## Exercise
All entries below must be given again word for word.

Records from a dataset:
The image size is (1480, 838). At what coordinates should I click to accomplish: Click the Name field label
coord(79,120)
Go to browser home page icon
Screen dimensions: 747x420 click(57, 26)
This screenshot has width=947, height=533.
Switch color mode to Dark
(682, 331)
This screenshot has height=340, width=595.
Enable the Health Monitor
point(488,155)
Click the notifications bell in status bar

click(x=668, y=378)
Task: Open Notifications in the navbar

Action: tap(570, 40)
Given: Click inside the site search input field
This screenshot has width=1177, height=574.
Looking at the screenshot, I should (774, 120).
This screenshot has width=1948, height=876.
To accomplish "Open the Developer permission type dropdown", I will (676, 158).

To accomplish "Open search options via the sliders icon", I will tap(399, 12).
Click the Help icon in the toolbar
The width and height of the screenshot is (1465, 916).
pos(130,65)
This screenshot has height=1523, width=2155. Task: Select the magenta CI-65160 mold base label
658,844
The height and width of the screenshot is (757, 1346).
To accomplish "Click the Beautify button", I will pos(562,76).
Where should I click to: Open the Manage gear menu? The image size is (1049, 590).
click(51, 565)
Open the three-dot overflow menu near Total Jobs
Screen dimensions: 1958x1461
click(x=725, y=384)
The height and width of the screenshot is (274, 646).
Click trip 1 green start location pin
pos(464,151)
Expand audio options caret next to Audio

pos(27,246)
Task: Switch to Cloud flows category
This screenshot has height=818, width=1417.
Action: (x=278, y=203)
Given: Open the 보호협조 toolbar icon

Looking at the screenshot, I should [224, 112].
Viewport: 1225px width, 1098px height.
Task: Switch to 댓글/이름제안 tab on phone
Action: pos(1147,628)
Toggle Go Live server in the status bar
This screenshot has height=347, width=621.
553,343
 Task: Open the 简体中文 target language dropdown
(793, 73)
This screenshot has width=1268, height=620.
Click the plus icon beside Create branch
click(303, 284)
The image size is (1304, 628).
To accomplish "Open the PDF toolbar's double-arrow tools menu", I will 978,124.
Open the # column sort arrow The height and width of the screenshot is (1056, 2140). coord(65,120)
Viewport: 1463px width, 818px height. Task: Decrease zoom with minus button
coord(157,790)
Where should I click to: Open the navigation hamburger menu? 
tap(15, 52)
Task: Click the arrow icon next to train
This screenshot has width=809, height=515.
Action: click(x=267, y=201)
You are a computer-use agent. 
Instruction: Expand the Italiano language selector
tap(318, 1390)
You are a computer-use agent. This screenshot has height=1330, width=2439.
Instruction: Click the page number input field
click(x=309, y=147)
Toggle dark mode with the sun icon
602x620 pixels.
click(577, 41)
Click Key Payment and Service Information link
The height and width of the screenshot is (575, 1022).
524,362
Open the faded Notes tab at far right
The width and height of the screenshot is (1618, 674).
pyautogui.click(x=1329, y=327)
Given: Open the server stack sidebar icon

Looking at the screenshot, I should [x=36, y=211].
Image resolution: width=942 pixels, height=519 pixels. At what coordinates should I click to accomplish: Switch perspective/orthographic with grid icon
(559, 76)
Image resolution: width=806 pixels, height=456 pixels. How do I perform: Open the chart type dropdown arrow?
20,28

## Answer to this task
The image size is (1480, 838). At what coordinates should I click to accomplish: Click the Name field label
coord(79,120)
Go to browser home page icon
Screen dimensions: 747x420 click(57, 26)
This screenshot has width=947, height=533.
Switch color mode to Dark
(682, 331)
This screenshot has height=340, width=595.
Enable the Health Monitor
point(488,155)
Click the notifications bell in status bar

click(x=668, y=378)
Task: Open Notifications in the navbar

Action: tap(570, 40)
Given: Click inside the site search input field
This screenshot has width=1177, height=574.
Looking at the screenshot, I should (774, 120).
This screenshot has width=1948, height=876.
To accomplish "Open the Developer permission type dropdown", I will (676, 158).

To accomplish "Open search options via the sliders icon", I will tap(399, 12).
Click the Help icon in the toolbar
The width and height of the screenshot is (1465, 916).
pos(130,65)
This screenshot has height=1523, width=2155. Task: Select the magenta CI-65160 mold base label
658,844
The height and width of the screenshot is (757, 1346).
To accomplish "Click the Beautify button", I will pos(562,76).
Where should I click to: Open the Manage gear menu? The image size is (1049, 590).
click(51, 565)
Open the three-dot overflow menu near Total Jobs
Screen dimensions: 1958x1461
click(x=725, y=384)
The height and width of the screenshot is (274, 646).
Click trip 1 green start location pin
pos(464,151)
Expand audio options caret next to Audio

pos(27,246)
Task: Switch to Cloud flows category
This screenshot has height=818, width=1417.
Action: (x=278, y=203)
Given: Open the 보호협조 toolbar icon

Looking at the screenshot, I should [224, 112].
Viewport: 1225px width, 1098px height.
Task: Switch to 댓글/이름제안 tab on phone
Action: pos(1147,628)
Toggle Go Live server in the status bar
This screenshot has height=347, width=621.
553,343
 Task: Open the 简体中文 target language dropdown
(793, 73)
This screenshot has width=1268, height=620.
Click the plus icon beside Create branch
click(303, 284)
The image size is (1304, 628).
To accomplish "Open the PDF toolbar's double-arrow tools menu", I will 978,124.
Open the # column sort arrow The height and width of the screenshot is (1056, 2140). coord(65,120)
Viewport: 1463px width, 818px height. Task: Decrease zoom with minus button
coord(157,790)
Where should I click to: Open the navigation hamburger menu? 
tap(15, 52)
Task: Click the arrow icon next to train
This screenshot has width=809, height=515.
Action: click(x=267, y=201)
You are a computer-use agent. 
Instruction: Expand the Italiano language selector
tap(318, 1390)
You are a computer-use agent. This screenshot has height=1330, width=2439.
Instruction: Click the page number input field
click(x=309, y=147)
Toggle dark mode with the sun icon
602x620 pixels.
click(577, 41)
Click Key Payment and Service Information link
The height and width of the screenshot is (575, 1022).
524,362
Open the faded Notes tab at far right
The width and height of the screenshot is (1618, 674).
pyautogui.click(x=1329, y=327)
Given: Open the server stack sidebar icon

Looking at the screenshot, I should [x=36, y=211].
Image resolution: width=942 pixels, height=519 pixels. At what coordinates should I click to accomplish: Switch perspective/orthographic with grid icon
(559, 76)
Image resolution: width=806 pixels, height=456 pixels. How do I perform: Open the chart type dropdown arrow?
20,28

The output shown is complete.